Zoological Institute, Animal Ecology and Conservation, Biocenter Grindel, Universität Hamburg, Hamburg,, Germany.
Mol Ecol Resour. 2021 Apr;21(3):982-998. doi: 10.1111/1755-0998.13290. Epub 2020 Nov 21.
Genotyping complex multigene families in novel systems is particularly challenging. Target primers frequently amplify simultaneously multiple loci leading to high PCR and sequencing artefacts such as chimeras and allele amplification bias. Most genotyping pipelines have been validated in nonmodel systems whereby the real genotype is unknown and the generation of artefacts may be highly repeatable. Further hindering accurate genotyping, the relationship between artefacts and genotype complexity (i.e. number of alleles per genotype) within a PCR remains poorly described. Here, we investigated the latter by experimentally combining multiple known major histocompatibility complex (MHC) haplotypes of a model organism (chicken, Gallus gallus, 43 artificial genotypes with 2-13 alleles per amplicon). In addition to well-defined 'optimal' primers, we simulated a nonmodel species situation by designing 'cross-species' primers based on sequence data from closely related Galliform species. We applied a novel open-source genotyping pipeline (ACACIA; https://gitlab.com/psc_santos/ACACIA), and compared its performance with another, previously published pipeline (AmpliSAS). Allele calling accuracy was higher when using ACACIA (98.5% versus 97% and 77.8% versus 75% for the 'optimal' and 'cross-species' data sets, respectively). Systematic allele dropout of three alleles owing to primer mismatch in the 'cross-species' data set explained high allele calling repeatability (100% when using ACACIA) despite low accuracy, demonstrating that repeatability can be misleading when evaluating genotyping workflows. Genotype complexity was positively associated with nonchimeric artefacts, chimeric artefacts (nonlinearly by levelling when amplifying more than 4-6 alleles) and allele amplification bias. Our study exemplifies and demonstrates pitfalls researchers should avoid to reliably genotype complex multigene families.
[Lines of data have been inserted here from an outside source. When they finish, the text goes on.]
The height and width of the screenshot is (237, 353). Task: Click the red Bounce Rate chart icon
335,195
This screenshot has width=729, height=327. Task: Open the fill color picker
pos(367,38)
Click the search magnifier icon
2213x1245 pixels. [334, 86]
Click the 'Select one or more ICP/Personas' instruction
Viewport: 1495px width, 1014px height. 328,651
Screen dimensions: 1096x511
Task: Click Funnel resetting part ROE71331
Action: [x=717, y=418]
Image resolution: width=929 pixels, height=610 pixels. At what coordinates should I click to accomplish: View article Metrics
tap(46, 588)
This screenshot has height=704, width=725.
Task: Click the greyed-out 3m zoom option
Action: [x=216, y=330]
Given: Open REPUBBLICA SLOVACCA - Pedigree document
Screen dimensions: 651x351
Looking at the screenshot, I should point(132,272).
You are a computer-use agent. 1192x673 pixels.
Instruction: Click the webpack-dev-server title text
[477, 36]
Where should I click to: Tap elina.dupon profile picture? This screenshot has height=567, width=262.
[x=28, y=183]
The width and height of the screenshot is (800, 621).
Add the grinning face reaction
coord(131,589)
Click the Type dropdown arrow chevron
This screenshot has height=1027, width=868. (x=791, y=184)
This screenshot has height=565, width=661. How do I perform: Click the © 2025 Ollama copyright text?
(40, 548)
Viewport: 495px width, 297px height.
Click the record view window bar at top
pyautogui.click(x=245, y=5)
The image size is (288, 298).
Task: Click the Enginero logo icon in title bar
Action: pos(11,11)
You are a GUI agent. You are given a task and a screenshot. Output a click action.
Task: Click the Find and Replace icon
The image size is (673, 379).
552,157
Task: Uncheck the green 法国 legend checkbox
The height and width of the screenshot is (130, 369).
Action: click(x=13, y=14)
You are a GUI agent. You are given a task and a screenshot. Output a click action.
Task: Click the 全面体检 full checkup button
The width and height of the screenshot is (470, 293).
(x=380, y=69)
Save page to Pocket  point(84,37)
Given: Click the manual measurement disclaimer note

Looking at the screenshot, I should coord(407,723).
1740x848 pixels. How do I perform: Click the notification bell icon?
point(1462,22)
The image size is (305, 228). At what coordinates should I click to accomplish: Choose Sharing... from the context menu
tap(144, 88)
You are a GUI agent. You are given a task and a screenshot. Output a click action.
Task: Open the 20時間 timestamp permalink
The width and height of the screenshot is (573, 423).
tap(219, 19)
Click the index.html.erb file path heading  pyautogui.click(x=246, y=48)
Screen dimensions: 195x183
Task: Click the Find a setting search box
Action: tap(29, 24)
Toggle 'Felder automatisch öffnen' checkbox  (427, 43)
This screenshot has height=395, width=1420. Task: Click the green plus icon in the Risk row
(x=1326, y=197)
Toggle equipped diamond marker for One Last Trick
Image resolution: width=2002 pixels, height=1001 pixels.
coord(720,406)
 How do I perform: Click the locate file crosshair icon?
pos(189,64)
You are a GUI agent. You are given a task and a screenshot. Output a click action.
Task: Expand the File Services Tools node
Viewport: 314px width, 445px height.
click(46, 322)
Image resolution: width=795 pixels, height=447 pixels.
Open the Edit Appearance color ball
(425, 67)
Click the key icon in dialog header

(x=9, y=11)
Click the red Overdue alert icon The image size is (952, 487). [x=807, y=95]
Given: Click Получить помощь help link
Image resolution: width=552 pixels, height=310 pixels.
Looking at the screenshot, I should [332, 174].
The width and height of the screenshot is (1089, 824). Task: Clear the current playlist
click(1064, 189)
在新系统中对复杂的多基因家族进行基因分型特别具有挑战性。目标引物经常同时扩增多个基因座,导致高 PCR 和测序伪影,如嵌合体和等位基因扩增偏倚。大多数基因分型管道已在非模型系统中得到验证,在这些系统中,真实基因型未知,并且伪影的产生可能具有高度可重复性。进一步阻碍准确基因分型的是,PCR 中伪影与基因型复杂性(即每个基因型的等位基因数)之间的关系描述得很差。在这里,我们通过实验将模型生物(鸡,Gallus gallus,每个扩增子有 2-13 个等位基因的 43 个人工基因型)的多个已知主要组织相容性复合体(MHC)单倍型组合在一起,从而研究了后者。除了明确的“最佳”引物外,我们还根据亲缘关系密切的 Galliform 物种的序列数据设计了“跨物种”引物,模拟了非模型物种的情况。我们应用了一种新的开源基因分型管道(ACACIA;https://gitlab.com/psc_santos/ACACIA),并将其性能与另一个以前发表的管道(AmpliSAS)进行了比较。使用 ACACIA 时,等位基因调用准确性更高(对于“最佳”和“跨物种”数据集,分别为 98.5%和 97%以及 77.8%和 75%)。在“跨物种”数据集由于引物不匹配而导致三个等位基因系统地缺失解释了高等位基因调用重复性(使用 ACACIA 时为 100%),尽管准确性低,但表明在评估基因分型工作流程时,重复性可能具有误导性。基因型复杂性与非嵌合伪影、嵌合伪影(当扩增超过 4-6 个等位基因时非线性地趋平)和等位基因扩增偏倚呈正相关。我们的研究例证并展示了研究人员为了可靠地对复杂的多基因家族进行基因分型而应避免的陷阱。